To follow-up on the previous claims that COVID-19 “might be more closely related to a high-altitude pulmonary edema (HAPE) — than an acute respiratory distress syndrome (ARDS) presentation” — knowledgeable experts [see article from Medscape below] are saying that each patient is heterogeneous (i.e. there exist genetic differences in response to this virus, just as there is for every other response to an environmental signal) and must be treated individually. The anxiety and frustration of the pandemic is pushing many to exploit social media with way too many scientifically-inaccurate anecdotal stories — which are simply confusing the entire population (including those in Washington DC, trying desperately to create “government policy based on scientific facts).

The social media wants answers and they want them immediately, but this is not possible. We’ve seen this for 35+ years with the global warming hysteria. The same has occurred with the Linear No-Threshold (LNT) policy for cancer-risk assessment, which has been going on without solid scientific facts since the 1960s. If a problem is extremely complex, then it requires much further scientific experimentation before solid facts can be teased out; to create government policy — before all facts are in — is simply irrational, as well as unnecessarily expensive to the taxpayer.

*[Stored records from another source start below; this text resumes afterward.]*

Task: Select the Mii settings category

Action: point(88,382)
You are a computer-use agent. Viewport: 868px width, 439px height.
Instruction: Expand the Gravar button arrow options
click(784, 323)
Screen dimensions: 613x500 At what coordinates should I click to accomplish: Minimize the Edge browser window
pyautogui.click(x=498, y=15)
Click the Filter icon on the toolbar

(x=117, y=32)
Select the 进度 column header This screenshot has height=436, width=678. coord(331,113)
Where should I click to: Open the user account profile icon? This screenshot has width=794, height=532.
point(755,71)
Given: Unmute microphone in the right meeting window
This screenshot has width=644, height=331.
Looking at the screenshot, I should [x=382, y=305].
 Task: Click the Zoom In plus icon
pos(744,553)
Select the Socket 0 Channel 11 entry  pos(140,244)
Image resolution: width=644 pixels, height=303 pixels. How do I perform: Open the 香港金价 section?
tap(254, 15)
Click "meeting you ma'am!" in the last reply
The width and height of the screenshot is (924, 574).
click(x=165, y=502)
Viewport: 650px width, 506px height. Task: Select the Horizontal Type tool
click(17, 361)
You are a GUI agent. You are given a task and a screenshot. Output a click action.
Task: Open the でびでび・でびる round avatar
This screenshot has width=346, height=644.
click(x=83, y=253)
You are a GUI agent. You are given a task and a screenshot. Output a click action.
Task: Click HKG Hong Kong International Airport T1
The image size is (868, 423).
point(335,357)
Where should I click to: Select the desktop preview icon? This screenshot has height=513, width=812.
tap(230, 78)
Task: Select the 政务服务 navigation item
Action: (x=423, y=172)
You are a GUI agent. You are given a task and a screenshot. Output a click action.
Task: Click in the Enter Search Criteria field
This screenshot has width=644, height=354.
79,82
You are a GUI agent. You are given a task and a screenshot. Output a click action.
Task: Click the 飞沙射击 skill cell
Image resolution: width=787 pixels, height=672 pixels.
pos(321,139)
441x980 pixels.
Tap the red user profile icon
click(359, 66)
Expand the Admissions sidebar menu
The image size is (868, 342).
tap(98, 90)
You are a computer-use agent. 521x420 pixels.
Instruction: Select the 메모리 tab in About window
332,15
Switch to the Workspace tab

The same problem (worldwide) is being seen in “the urgent testing dilemma.” We want to know who is, and who is not, contagious (and therefore able to return to the workplace), and — if once a person has been infected with SARS-Cov-2 — does that create “immunity” (from being infected a second time), and, if there is immunity, how long does it last? There is no vaccine; an effective vaccine <> available by mid-2021, but there is no guarantee a vaccine will ever be successful for this virus.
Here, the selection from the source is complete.